10:06 - A split screen of Kareem Abdul Jabbar, Bill Russell, and Bob Kurland immediately inspires feelings of "Who the hell is Bob Kurland?"
10:13 - Noah has tied a NCAA championship game record with 4 blocks. There's still 2 minutes left in the first half. Call me crazy, but I'm not sold that he can be a big contributor in the NBA. How many 6'11", 185 lb French nationals with a ponytail have made it in the league? That said, he's just dominating this game.
10:16 - Florida 36, UCLA 25 at half. The over/under is looking a lot less sure all of a sudden. Whatever, it's not like Artie can't afford it.
10:21 - A teaser promoting Jack Hannah's appearance on the Late Show causes unpleasant flashbacks to his awful appearance at my school a few year's ago. Hannah on Letterman with close-up camera views of exotic animals and Dave cracking one-liners? Funny. Hannah deadpanning and the audience squinting to get a good look at some type of monkey from the 18th row? Not funny.
10:40 - Decide to pass time by attempting to facebook every player on the floor. Taurean Green, here I come. (By the way, Noah is rubbing some sort of giant statue in his facebook picture. Check it out)
10:45 - Cut to a shot of a well-dressed Rick Pitino in the stands. I mention he looks like Al Pacino. My friend says David Gest
10:48 - My friend's list of who he'd kill if he had 5 bullets and immunity from criminal prosecution: Terrell Owens, Tie Domi, Billy Packer, Jim Nantz, and....he's not sure. Apparently he's just not evil enough at the moment.
10:53 - He comes through and puts Michael Irvin on his last as #5. So if you're a Cowboys wideout or CBS NCAA announcer, might not want to venture up to Yardley, PA. Just a tip.
10:55 - Florida up 20. It seems that we're destined for 3 blowouts in Indianapolis. Quite a shame after the insanely competitive first few rounds of the tourney.
11:04 - 10 minutes left, Florida still up 20. Billy Packer mentions that "UCLA can no longer trade baskets. They need to turn the ball over." I'd say that qualifies as questionable analysis.

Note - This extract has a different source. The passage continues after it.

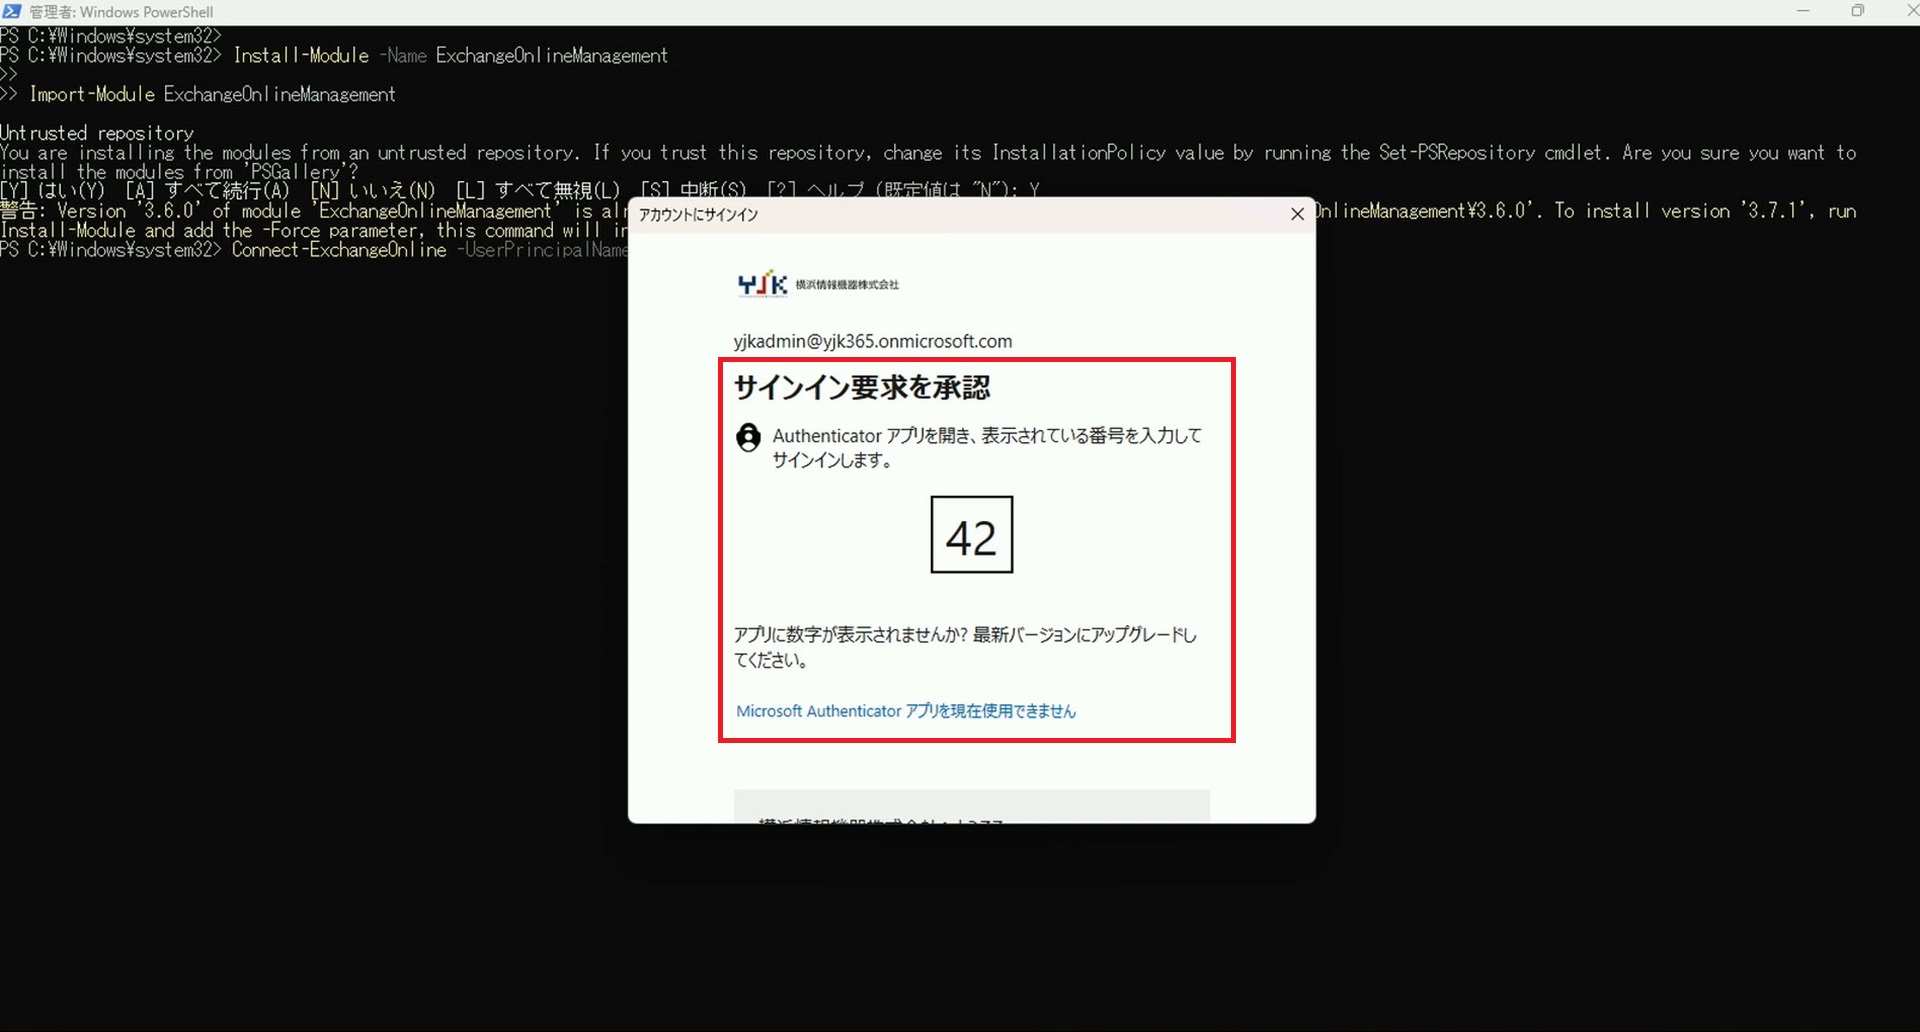Click the gray footer box in the dialog
Screen dimensions: 1920x1032
click(x=971, y=806)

11:07 - A quick shot of the refs watching a video of themselves watching video of themselves watching a video, etc. energizes the room. My one friend surmises that we just traveled back in time a few seconds. These are the things 6 Magic Hat HI.P.A.'s and scoops upon scoops of whey protein will do to you.
11:13 - Wow. The Florida cheerleaders are hot. Real hot. What was Matt Walsh thinking?
11:14 - UCLA's press is absolutely shredded by the Gators for another easy deuce. Packer and Nantz practically trip over themselves racing to give all the credit to Joakim Noah. This has now reached Brett Favre-esque proportions. Based on what's been said about Noah tonight, I'm fully prepared to endorse him for President or let him raise my first born son. Perhaps both.
11:20 - Nantz makes an Inspector Gadget reference. I'm impressed and now actively lobbying my friend to take him off his "If I had 5 bullets list..."
11:23 - The drunkest man in the room grabs 8 beer bottles on his way upstairs. After telling us all to take note at his bottle-holding skill, he climbs the stairs slowly. The sound of bottle after bottle after bottle crashing to the floor above us is the funniest thing I've heard all night.
11:29 - Florida 68 UCLA 53. The only drama left is the over/under. On the plus side, we might be primed for one of the greatest moments in gamling history if UCLA makes a meaningful dunk at the buzzer to get the over.
11:32 - A Florida dunk puts the total points at 129. It's over. Artie Lange gets the cover and the $8200. He's up $16400 for the tourney. Fuck him. That would pay for a year of my tuition. For Artie, I doubt it covers what he spends on Jack Daniels in a month.
11:34 - Final score: Florida 73 UCLA 57. Congrats to the Gators. On that note, I've gotta sign off quickly. I'm gonna try to get in touch with Matt Walsh and see if I can talk him off the roof.